Understanding how remodeling of the ECM and altered cell-substrate interactions facilitate progression of tubulointerstitial fibrosis

Recent studies suggest that glucose levels and stress molecules can change cell surroundings, disrupting the kidney cells’ ability to talk to each other. Professor Squires would like to understand how high glucose levels and stress molecules do this in the kidney and why it leads to kidney disease. This study will help us understand how kidney disease develops and inform the future development of new treatments.

Background to research

In diabetes, high glucose levels add stress to kidney cells and make it harder for them to work properly. Kidney cells move apart, lose contact with each other and fail to detect danger signals when they arise.

Professor Squires and his team has previously shown that high glucose levels reduce the stickiness between kidney cells. They also found that kidneys from people with diabetes had different levels of particular molecules, responsible for carrying signals from one kidney cell to the other. When the cells can’t communicate with each other, they lose the ability to work together efficiently. However, we still don’t fully understand how exactly the environment around kidney cells, also known as extracellular matrix, changes as a result of stress and high glucose levels.

Research aims

A PhD student in Professor Squires’ laboratory plans to find out how in the environment around kidney cells changes, and how this prevents kidney cells from communicating with each other. They will use cells from healthy kidneys and from kidneys affected by diabetes to find the differences between the two.
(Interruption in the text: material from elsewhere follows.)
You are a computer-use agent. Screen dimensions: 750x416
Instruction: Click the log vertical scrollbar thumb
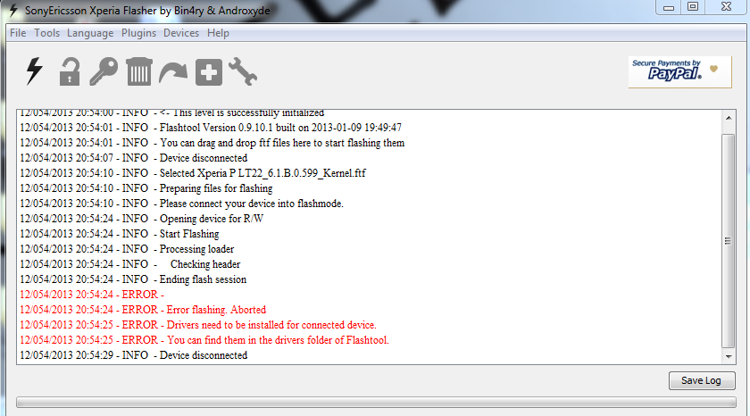point(728,241)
Professor Squires and his student will be using state-of-the-art techniques to study the behaviour of single cells. This way, they hope to find out how vital information is passed from one cell to another, both in healthy kidneys and kidneys affected by diabetes. They’d like to uncover the identity of specific molecules needed to keep kidney cells healthy and happy.

Potential benefit to people with diabetes

At Diabetes UK we want to find better ways to treat the complications of diabetes. This project will help us understand what happens to kidney cells in people with diabetes and what needs to be done to keep these cells healthy. In the future, this  work could help to develop new strategies for treating kidney disease.